Let $x=x_n\dots x_1x_0=\sum_{i=0}^n x_i 2^i$ be the binary expansion of $x$, and let $a_j=a^{2^j}\pmod N$.
Very naively:
$$
a^x \pmod N = \overbrace{a*(a*(a*\dots*(a))\dots))}^{\text{x terms}}
$$
This requires $\theta(x)$ multiplications.
Traditional Square and Multiply:
$$
a^x \pmod N = a^{x_n \dots x_0} = a^{2^n x_n+ \dots+ x_0}
=(a^{2^n})^{x_n} (a^{2^{n-1}})^{x_{n-1}} \dots a^{2^0})^{x_n}
=\prod_{i=0}^n a_i^{x_i}
$$
So, to use this for efficient multiplication, we maintain a product value $y$, and exponentiation variable $e$ - initialised with $(y,e)=(1,a)$. Then, we simply continue to square $e$, multiplying $y$ by $e$ each time we reach some power $a^{2^j}$ for which $x_j= 1$. How much work does this require? Well, we must calculate $n=\log_2(x)$ multiplications to calculate the $a_j$, and then on average $n/2$ multiplications to calculate $a^x$ (where we assume that an "average" value of $x$ has half it's bits set), and at most $n$ multiplications. Total? $2n$ worst case, $\frac{3}{2}n$ on average.

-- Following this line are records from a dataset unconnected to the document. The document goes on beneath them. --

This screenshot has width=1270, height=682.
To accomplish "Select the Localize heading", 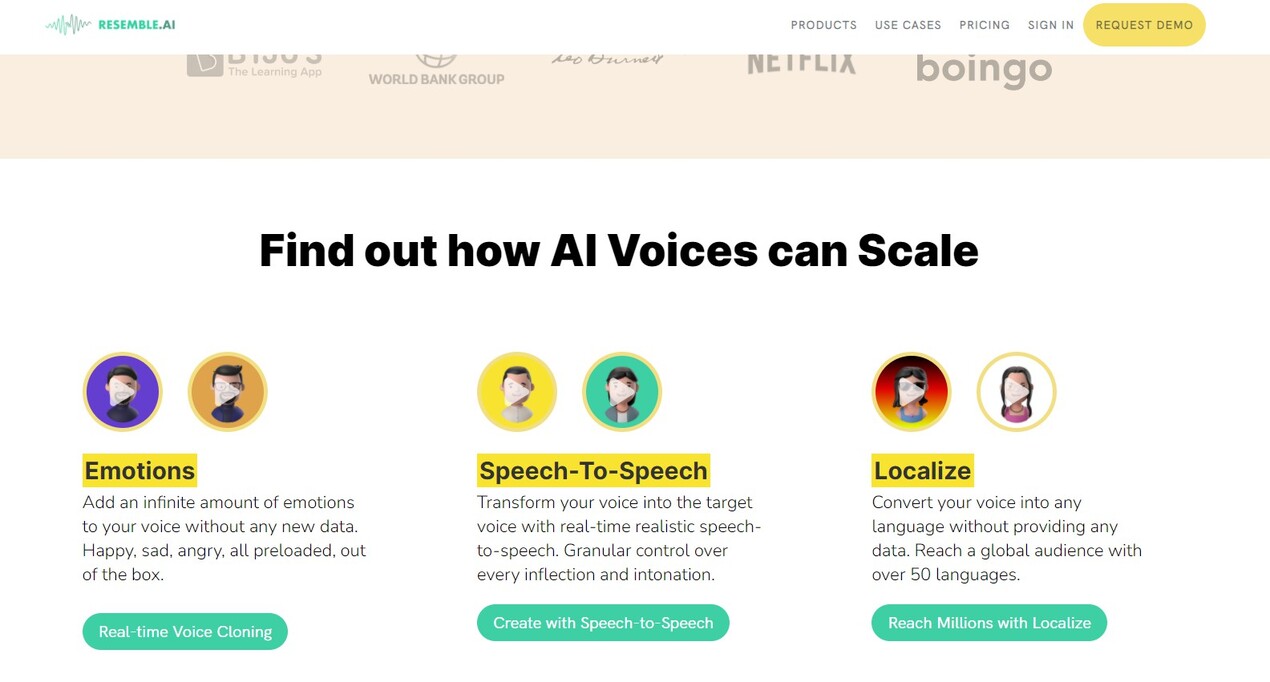I will click(922, 470).
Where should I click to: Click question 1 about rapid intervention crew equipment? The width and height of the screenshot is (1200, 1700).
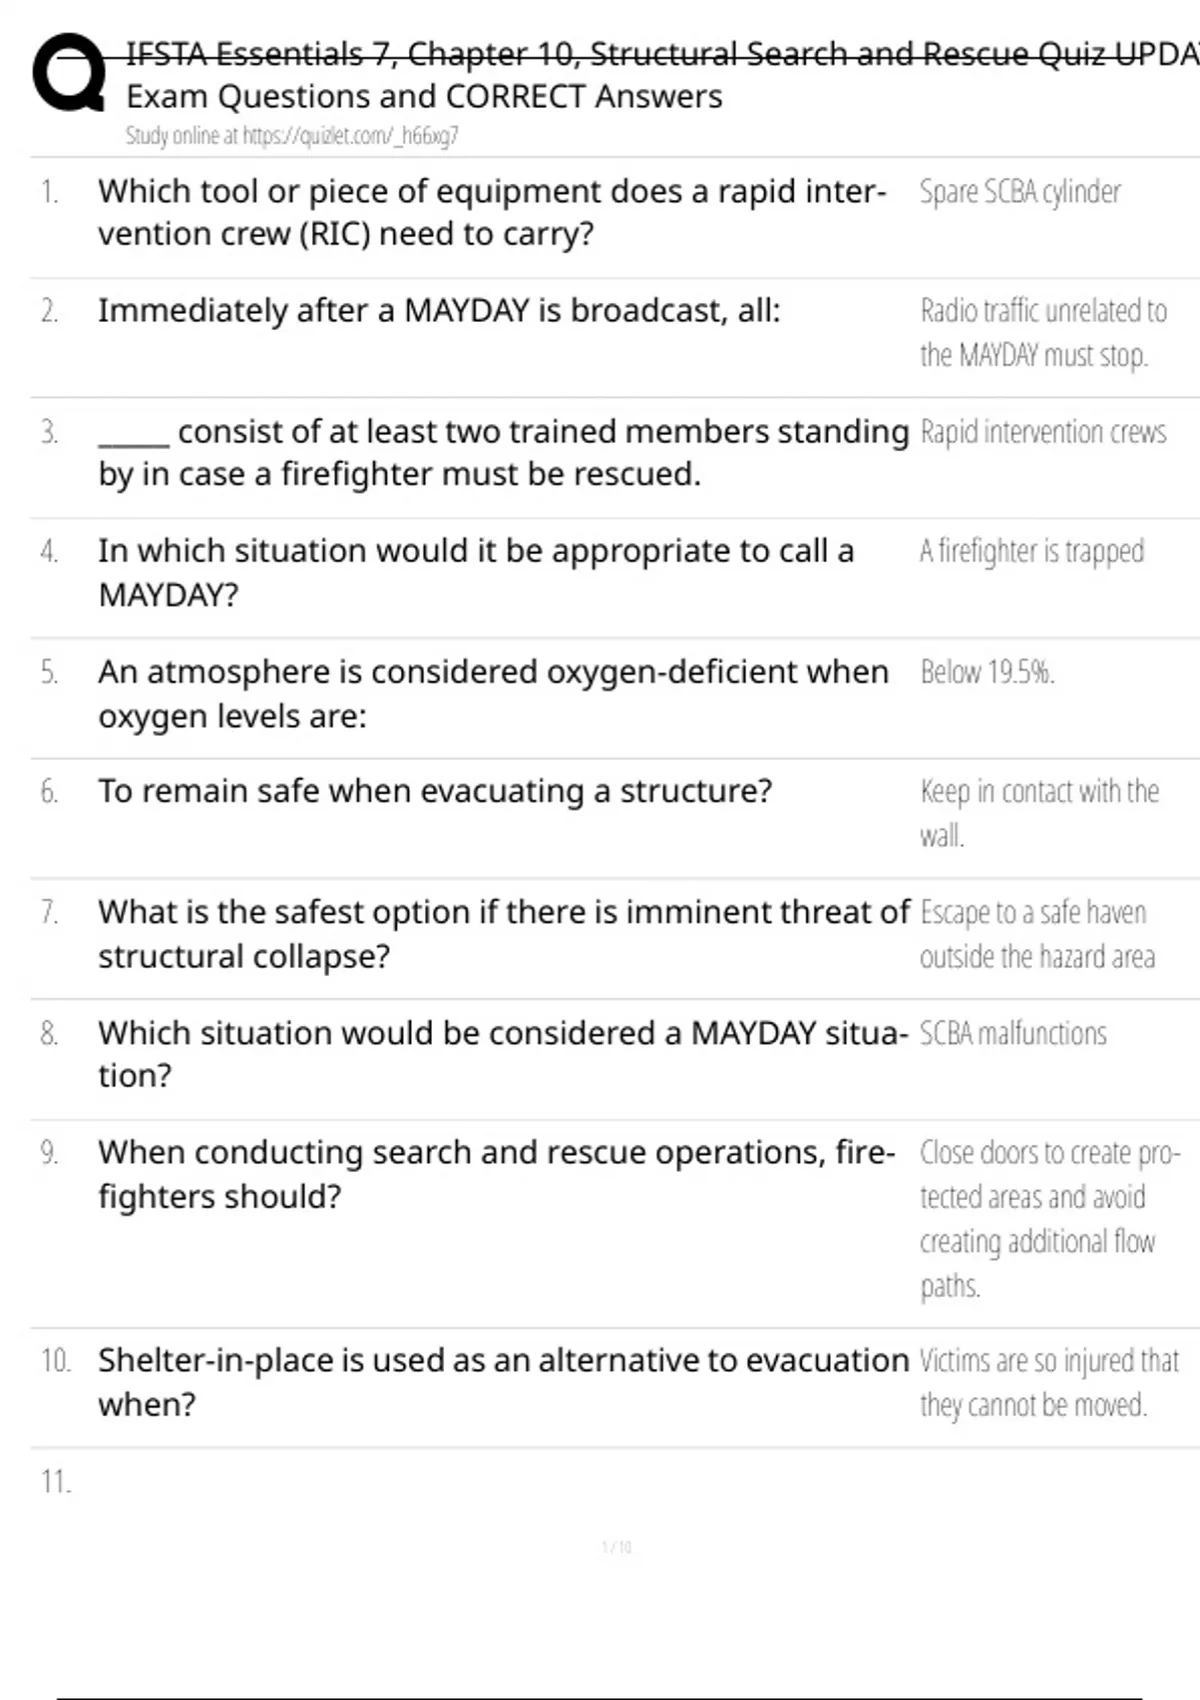pos(491,212)
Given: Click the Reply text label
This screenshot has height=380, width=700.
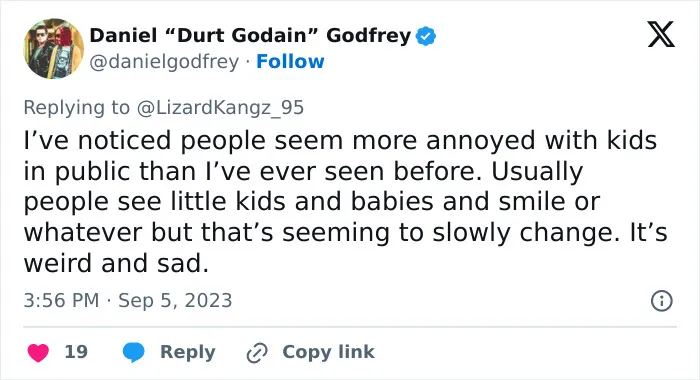Looking at the screenshot, I should (x=188, y=352).
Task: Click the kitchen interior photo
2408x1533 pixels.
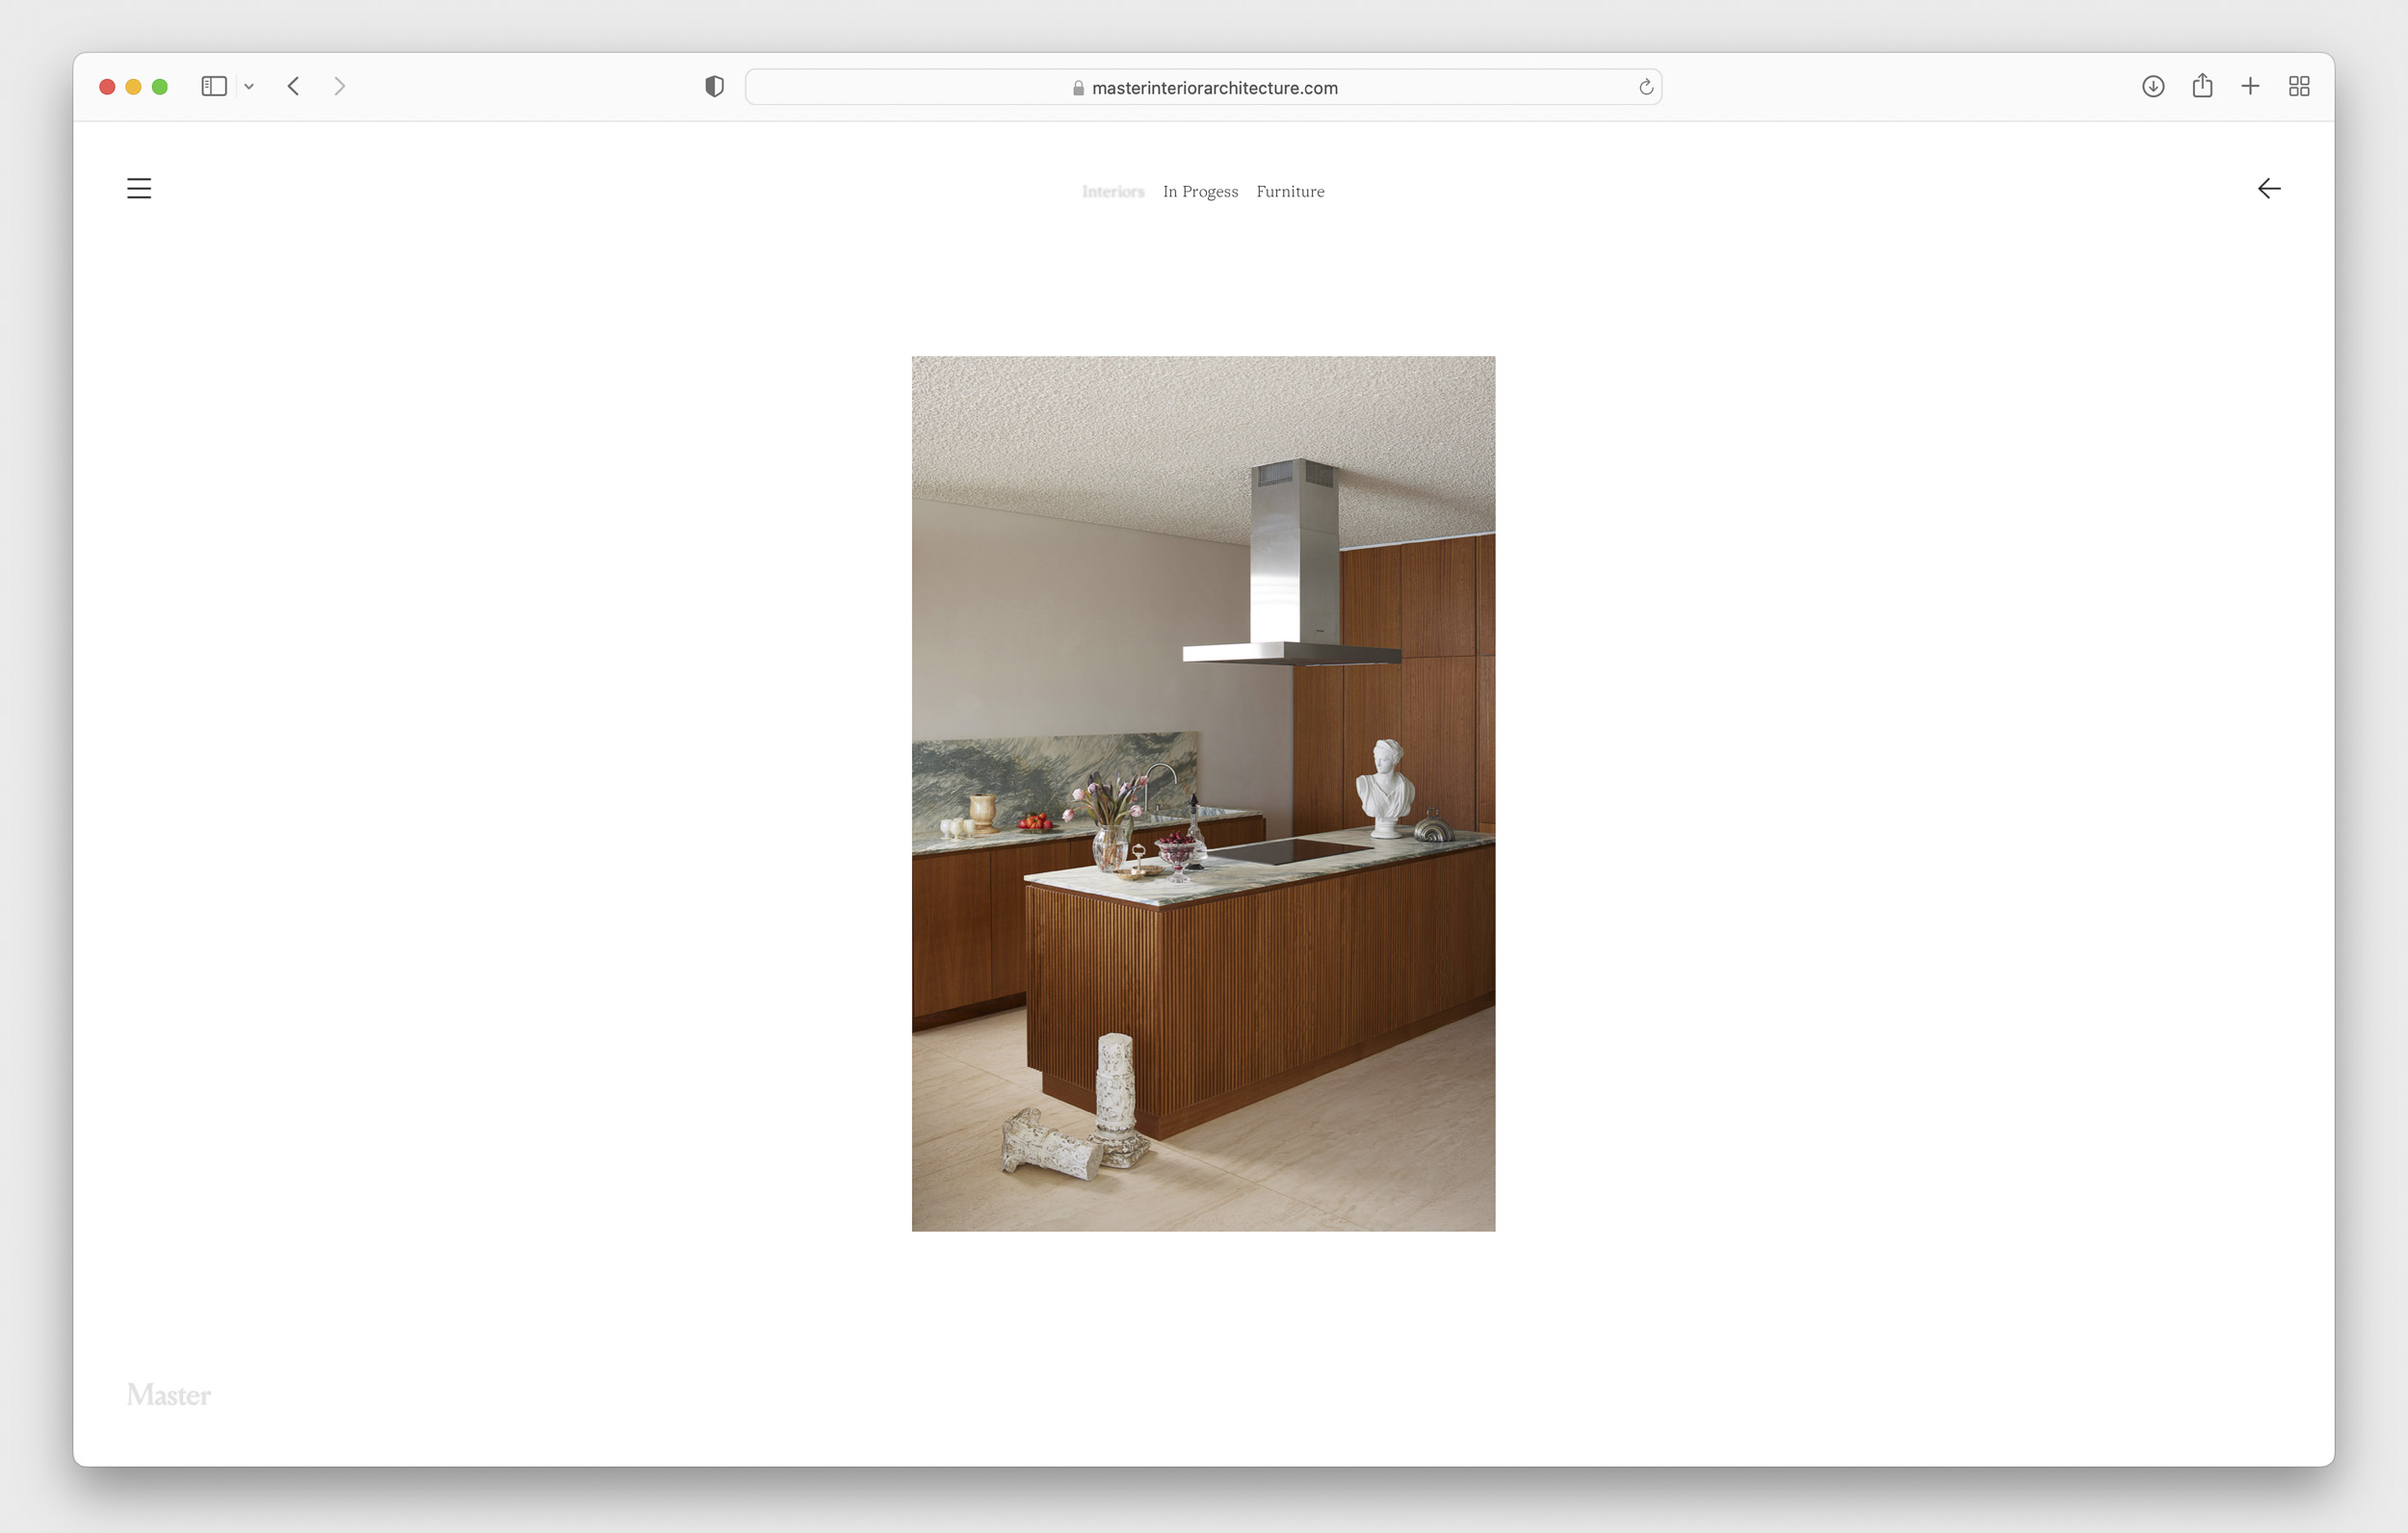Action: coord(1203,793)
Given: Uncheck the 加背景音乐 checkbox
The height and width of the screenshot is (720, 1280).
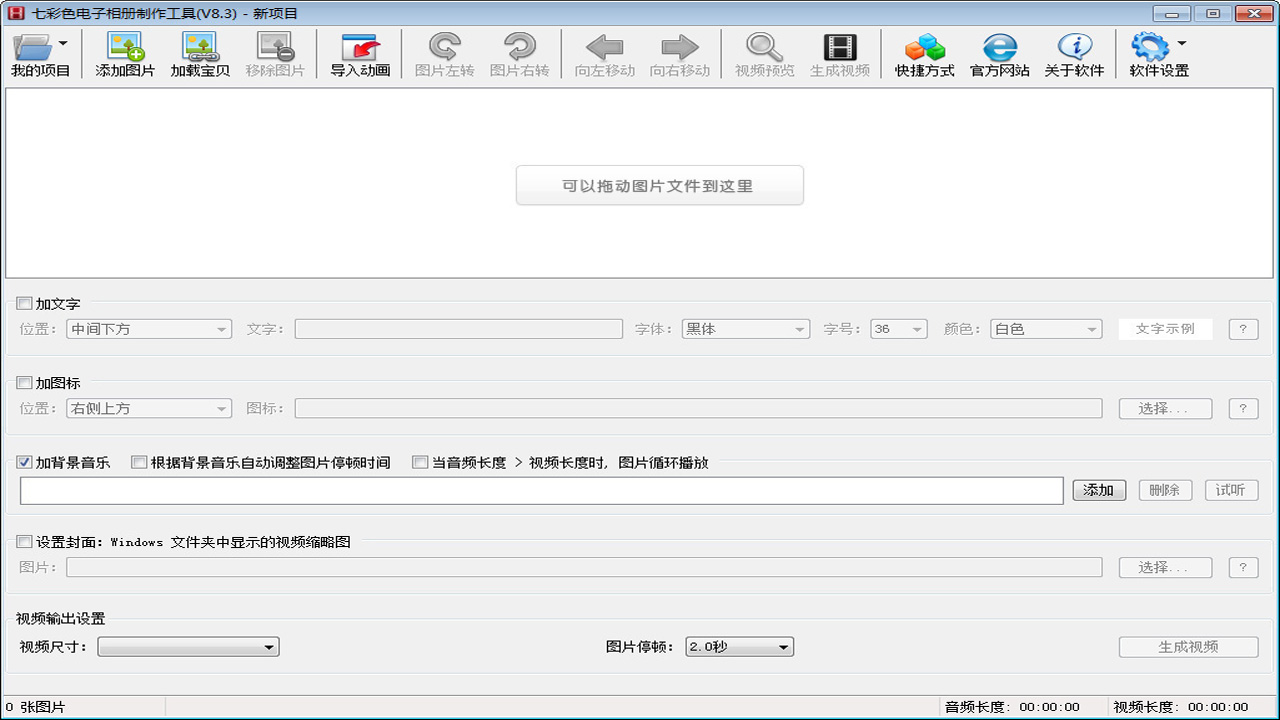Looking at the screenshot, I should 25,463.
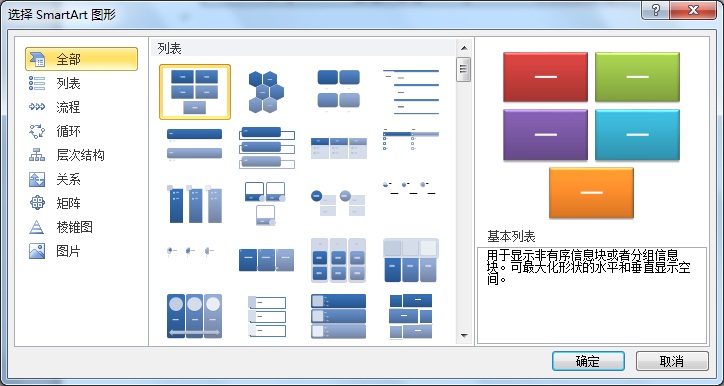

Precomputational Optimisations of Square and Multiply
Calculating each $a_j=a^{2^j}\pmod N$ in advance, when we calculate $a^x$ we only need to do the (at most) $n$ multiplications. That is, we do not need to do any exponentiations at all. However, if $x$ may be very large, this will involve storing a large amount of data, but by storing some subset of these $j$ we can reduce the number of exponentiations required to reach the remaining values. Moreover, if one so wished this could store values such as $b=a_4*a_2$, which would reduce the online cost of calculating $a^{1010b}$ to the cost of looking up $b=a^{1010b}$.
Deciding a balance for this trade-off provides an interesting question, since at some point storing too many powers becomes unreasonable. For example, it would be possible to precompute and store $a^x\pmod N$ for all $x\in\{0,\dots,2^t\}$. This would reduce calculating $a^x$ to the look-up cost, but such a table would have size $\theta(2^t)$, which may well be impractically large.